Tuesday, September 11, 2007

The Story of a Passport

  

 

 

 

 

 

 

I checked my mail later than usual and there was my shiny new passport.  I opened it and looked inside.  I’m not sure what I was expecting to find, but I opened it really carefully.  I imagined for a moment how cool it would be for one of my descendents to someday have a copy of it after I am long gone from this earth.  Maybe several generations from now, one of my descendants will find the record of my passport and get as excited as I do when I am researching genealogy and come across a picture or legal document that tells the tale of the life of one of my ancestors.  I find it fun and amusing to think about.  I’m sure they’d size up my picture and try to find some connection to the look on their own face.  It’s interesting how we are always searching for those links to those who came before us.  I think it’s comforting in a world that spins at such an incredibly fast pace.
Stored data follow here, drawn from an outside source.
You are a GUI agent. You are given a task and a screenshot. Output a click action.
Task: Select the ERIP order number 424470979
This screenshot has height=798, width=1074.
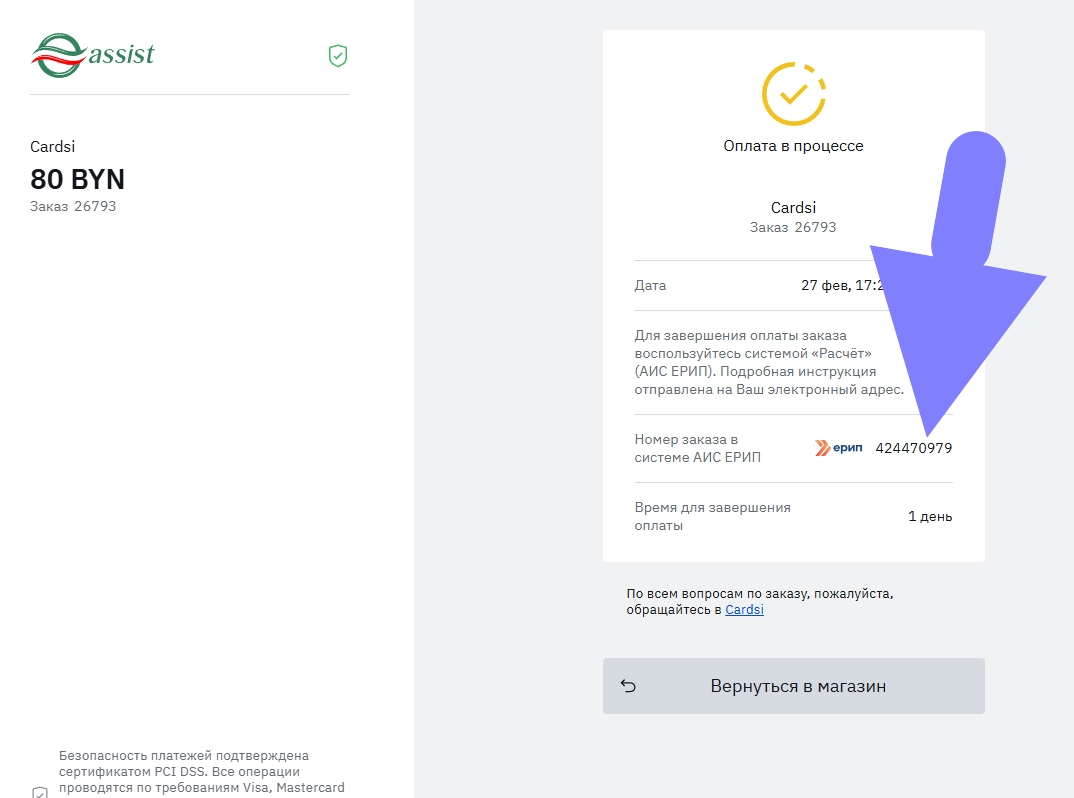913,448
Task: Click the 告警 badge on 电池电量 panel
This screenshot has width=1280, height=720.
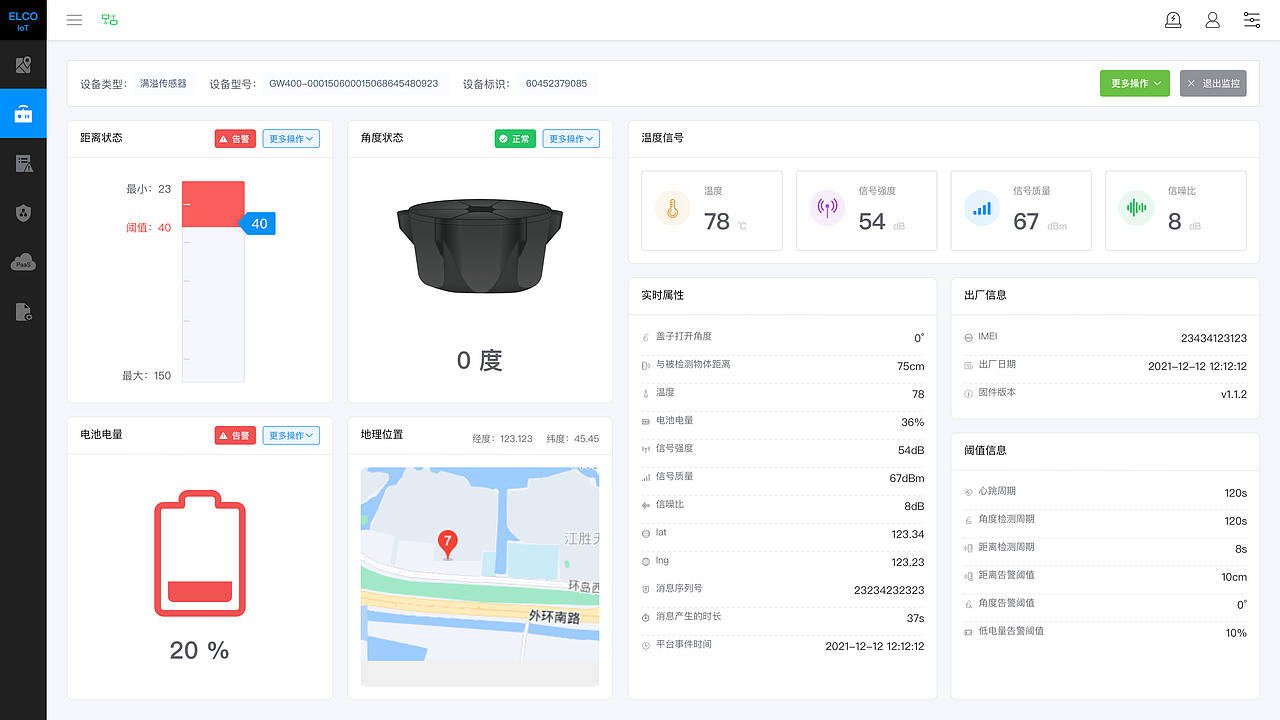Action: tap(235, 435)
I wonder what the story will tell.  I hope it speaks of a life fully lived, a life that radiated with honesty, love, and kindness.  That is my intention. 

As I held the passport in my hands tonight, I once again had a moment of awe, realizing just how blessed I am to be living in a country where I can speak my mind, write down and share my thoughts, practice my own faith, have the option to work, travel, own a home, drive to the grocery store, sing out loud…… it’s not a perfect place, but I am grateful for the freedoms which it provides.

 

Today I learned of a family who is homeless

Being in the field of education, it’s not the first time I’ve heard a similar story.  It’s one that will always make my stomach clump into a ball of knots, like snakes twisted together in a rattan basket.  I don’t know why we don’t take better care of eachother.  I don’t know how we let families with small children end up on the streets scrapping for their next meal.  I’m not pointing a finger at politicians, goverment agencies and local welfare departments either.  That’s just too easy.  EVERYBODY DOES IT.  I’m actually tired of hearing it. I’m referring to each of us as free, thriving, mostly materialistic individuals. 

How do we turn our heads and go about our days thinking about what kind of new SUV we want when there are others who are out in our very same towns thinking about how nice it would be to have a warm and comfortable place to sleep? 

How do we walk around every day with our eyes closed so tightly and yet get to our destinations on time and with snacks galore in our soccer bags? These are the questions I often ask myself. 

 

If each of us got involved in just one selfless endeavor…..oh, imagine the impact it could make. 

Where I live, approximately 100 other people live in my building. 

What if each of these persons set out to give of themselves for 2 full hours each week? 

What’s that like, about 16 minutes each day? 

(enough time to smoke a cigarette maybe? pick out a movie?  Put on your makeup?)

That would be 200 hours each week of making a positive impact on someone else’s life.

THIS IS JUST IN MY BUILDING!

That would end up being 10,400 hours of giving each year.

How positive could the impact be with just this short 2 hours of time, radiating out into local communities?

Better yet, HOW GOOD WOULD THAT MAKE YOU FEEL?

(imagine, a natural antidepressant, what a concept!)

We can brainstorm, and oh, I will in subsequent posts!

What would you choose to do for YOUR two hours?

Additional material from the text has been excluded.